Ik zie het regelmatig gebeuren omdat we met z’n allen zo geconditioneerd zijn:
In een yogles zie je dat je de persoon naast of voor jou zoveel soepeler is dan jijzelf en spontaan probeer je zelf ook wat verder te geraken.
Je bent met yoga begonnen omdat je schouders vastzitten en les na les ga je na of je al vooruitgang hebt geboekt.
Na een meditatie ben je niet tevreden omdat je niet in de juiste toestand geraakte.
Gevolg is pijn, frustratie en ongeduld. Dit is geen yoga. Wat dan wel?
Yoga is niet willen kunnen maar laten komen.
Zolang we iets willen bereiken of een te bereiken doel vooropstellen, zijn we gespannen en zitten we vast aan de beperkingen waar we vanaf willen geraken. We zitten gevangen in verlangen (râgya, één van de kleshas die ons doen lijden), heel dikwijls onbewust (avidya, de grootste klesha).
Echter, op het moment dat we iets te willen bereiken kunnen loslaten (vairâgya), komt er ruimte (akasha). Wat betekent: ‘dat wat mogelijk maakt’.
Niet willen kunnen: het loslaten van de betrachting een bepaalde houding te willen bereiken, zal toelaten dat de spieren zich lossen. Zeker gecombineerd
met een rustige, diepe ademhaling zullen de hersenen na een tijdje het signaal geven “dat het ok is” waarop de spieren zich ont-spannen. Daarmee zal je na verloop van tijd ineens merken dat je soepeler bent geworden. Laten komen.

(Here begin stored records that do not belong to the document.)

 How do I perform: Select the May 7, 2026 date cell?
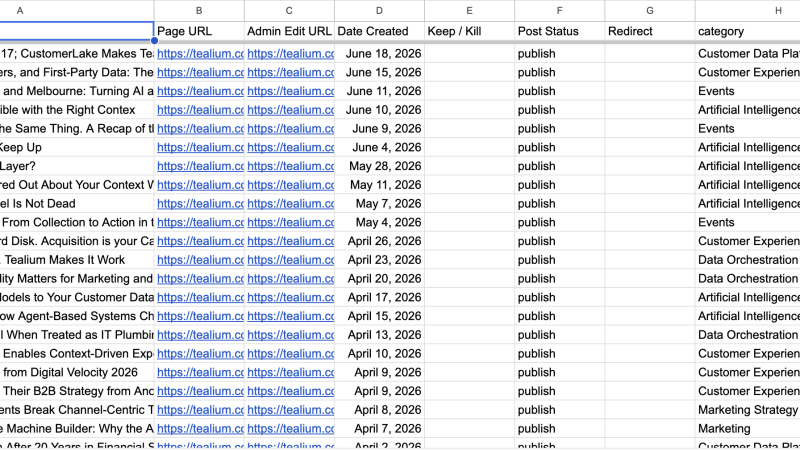(379, 204)
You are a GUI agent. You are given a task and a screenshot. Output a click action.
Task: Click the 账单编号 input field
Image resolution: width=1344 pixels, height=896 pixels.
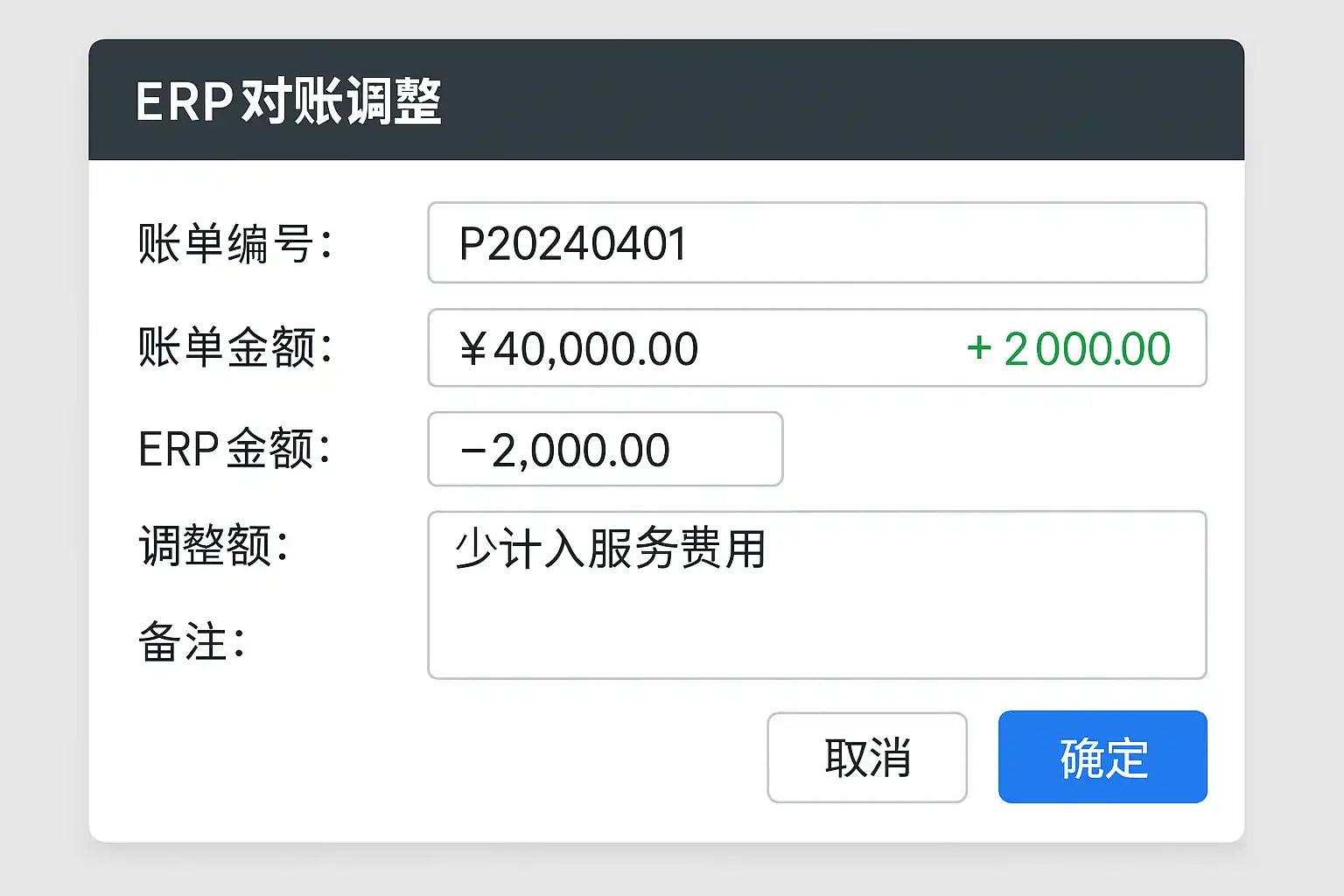click(x=945, y=243)
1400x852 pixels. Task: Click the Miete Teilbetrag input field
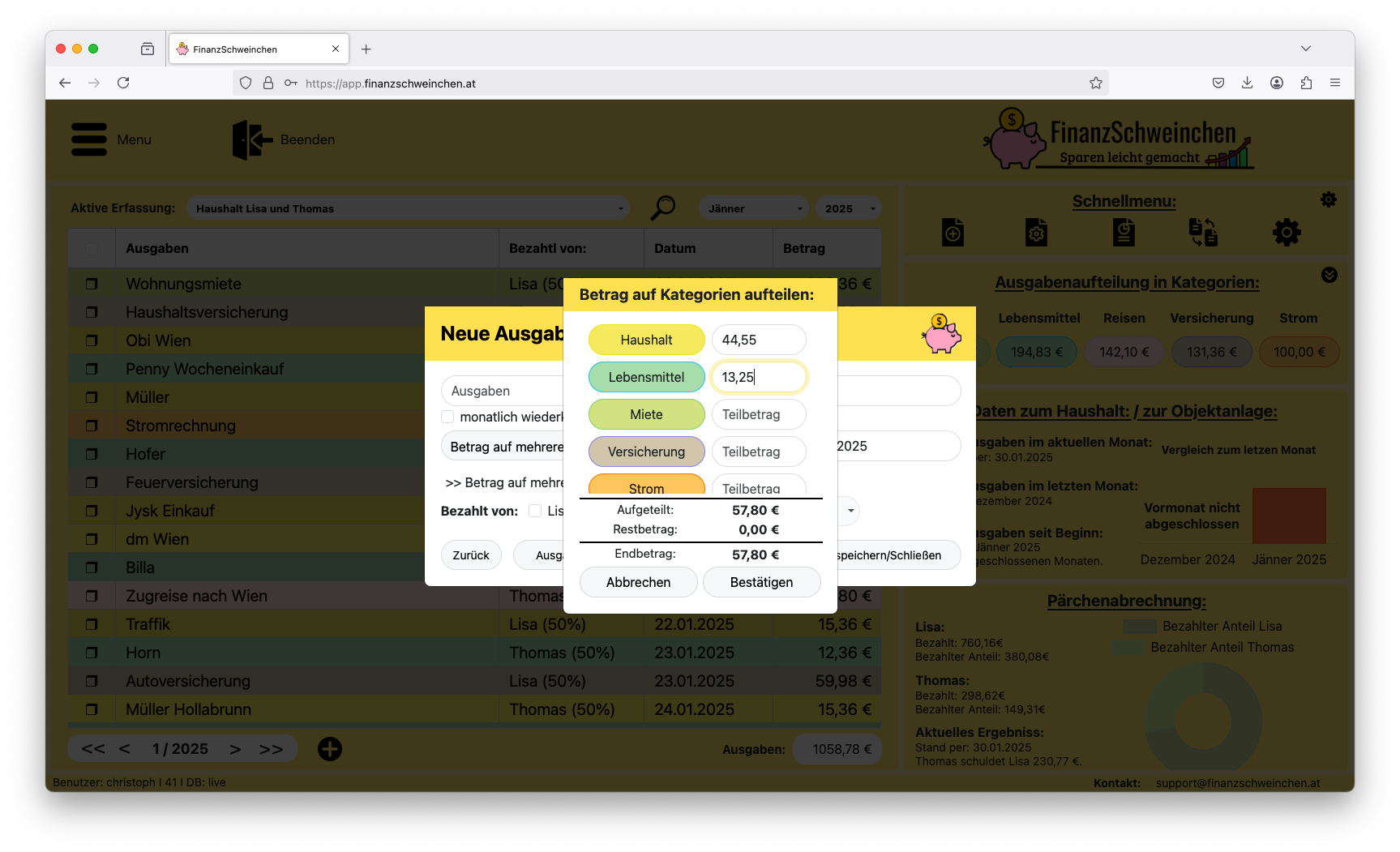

Niet willen kunnen: het loslaten van een te bereiken doel en niet meten hoe ver je er nog vanaf bent, geeft openheid voor wat zich aanbiedt. Wanneer je je openstelt voor wat komt in de yogalessen, zal je niet meer denken aan je doel maar zal je ineens, na verloop van tijd, opmerken dat je doel bereikt is, schijnbaar zonder inspanning, langs een omweg. Dit omdat de vele delen van het lichaam met elkaar verbonden zijn en het lichaam met de geest verbonden is. Laten komen.
Niet willen kunnen: in meditatie geen bepaalde toestand willen bereiken, zorgt voor de open geest. Dan pas kan je de onthechte toeschouwer zijn, die openstaat voor wat zich aandient, zonder er op in te gaan. Dat geeft de ruimte voor wat zich nog in het onbewuste verborgen hield en nog naar boven moest komen. Dat geeft na verloop van tijd nieuwe inzichten. Dit is het pad van meditatie. Laten komen.
Niet willen kunnen, maar laten komen.